Her father called his daughter "the apple of my eye." She was still a child when Henry Smith taught her to ride horses. When she was a teen-ager, though, the horse she was riding froze before a jump and bucked her off. The fall broke her hip and back, friends say.
FOR THE RECORD - An article about Columbia's Blandair estate that appeared in Tuesday's Maryland section incorrectly reported that the farm's longtime owner, Elizabeth C. "Nancy" Smith, died of a heart attack. She suffered a stroke.
But in 1937, Henry Smith decided he'd still make her horse-farm dream come true. He paid $22,000 for a 300-acre Howard County farm with three barns, two tenant houses and riding trails, and brought in some of the first Arabian horses in the county.
Shortly after quitting the family business in 1939 to devote his time to raising cattle on the farm, Henry Smith became ill. He was hospitalized and died while in surgery, leaving a fortune valued at $175,000 to his wife and daughter. Friends say Nancy, who was in her early 20s at the time, never forgave herself for letting her father die away from the farm.
Even as a young woman, Smith was something of an enigma to her neighbors.
She was intelligent -- and beautiful. "She had very lovely white skin. She had this golden hair she wore back in a bun," recalls Joseph Rogers, 79, a former neighbor and would-be beau. "She just had this aura."
Records are unclear, but it's believed she was educated at Bryn Mawr School for Girls for years, then home-schooled. She is also believed to have traveled widely as a young girl. Friends say she spoke four languages besides English -- French, Spanish, Hungarian and German.
As a 19-year-old, Joseph Rogers was intrigued by her. He worked up the courage to invite her to a dance, and to his delight, she agreed.
But when he pulled his coupe up to Blandair a few days later, Nancy balked. "I was all ready to go, and for some reason, she declined right at the door," he recalls. "She didn't even let me in."
They did go out once, Rogers says, to a movie in Catonsville. But, he adds with a chuckle, "Heck, we didn't even hold hands. All she talked about was her dogs and her horses."

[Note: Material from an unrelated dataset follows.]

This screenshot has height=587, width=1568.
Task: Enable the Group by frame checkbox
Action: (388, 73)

Smith's only real companion and confidante seemed be her mother, the former Lillian E. Pumphrey. The two reveled in gardening. They grew exotic flowers and hedges and invited anyone on the grounds for afternoon tea -- a 4 p.m. daily ritual they'd brought with them from the city.
Rarely was one seen without the other. Even at the grocery store, they would walk arm-in-arm, giggling. Many took them for sisters, and dubbed them "the Smith girls."

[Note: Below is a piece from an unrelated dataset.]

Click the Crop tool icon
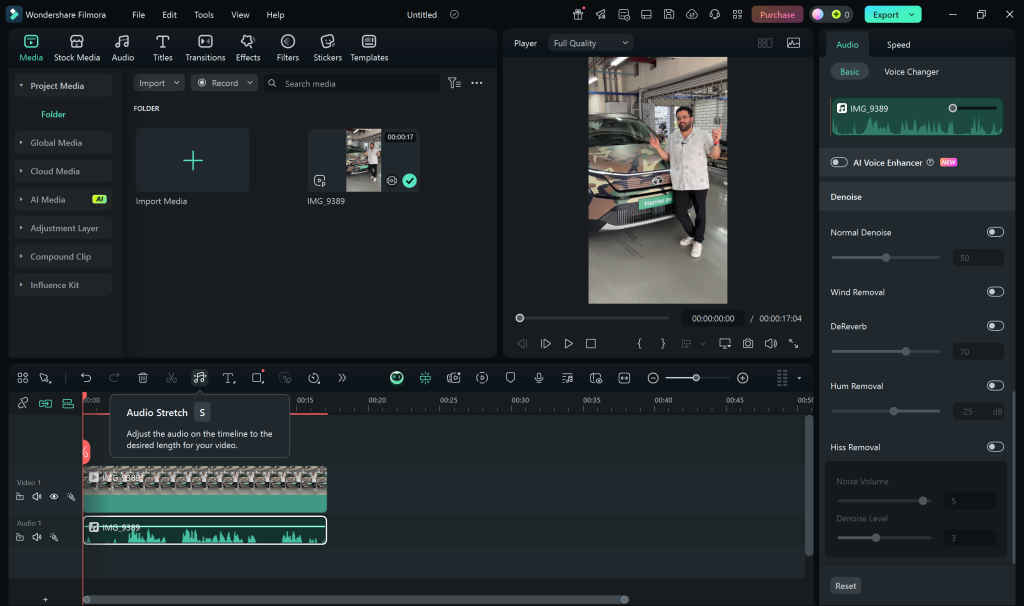 point(256,377)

Nancy, though, was reluctant ever to be far from the farm. When her mother traveled to Europe, she insisted on staying behind to "protect" the house and land, friends say.
"Nancy was just crazy about that place," says Frances Mason of Ellicott City, who knew Smith for almost 40 years. "She never wanted to leave it."
But when her mother died in 1979, Smith was suddenly alone at Blandair.
"When Nancy's mother died, she seemed to lose her compass," says Mason, 78. "She ... just let things pile up around her."
She stopped riding as much. Weeds grew up around the prize-winning daffodils and boxwoods she and her mother had planted. Paint peeled and shutters fell from her 11-room home.
As she grew older, few realized she still lived in the sprawling, secluded house. Her only daily outing was to the old Ellicott City post office on Main Street.
Postmaster Jim Stromberg remembers her well -- and not just for the outfit she wore every day: a light pink blouse or turtleneck, jodhpurs and a hat (straw for summer, wool for winter). And always a beige trench coat. Hidden beneath the coat was a money belt, in which she often carried $100 bills, Stromberg says.
"It was like she was a politician or a celebrity," Stromberg says. "She was one of the only people who got boxes full of mail every day."
Most if it, he says -- junk mail, magazines, developers' inquiries -- she would throw out. The only thing she always kept were copies of the Wall Street Journal, which gathered in yellowing piles around her home.
"One day, she fussed me out because her Journal wasn't there," Stromberg says. "She said: 'You don't think I read that thing. ... I most certainly do!' "
Her interest in the paper was understandable. An inventory of her assets after her death showed she had parlayed her father's investments into more than $2 million in corporate stocks -- mostly South African mining companies -- plus almost $2 million in various bank accounts and investment funds.
At Blandair, as vines began choking the front door and the steps rotted away, Smith shut herself off from almost everyone, including her family. No one -- except for Carrie Ecker, a neighbor for 40 years and a caretaker of sorts -- walked freely down the mile-long driveway.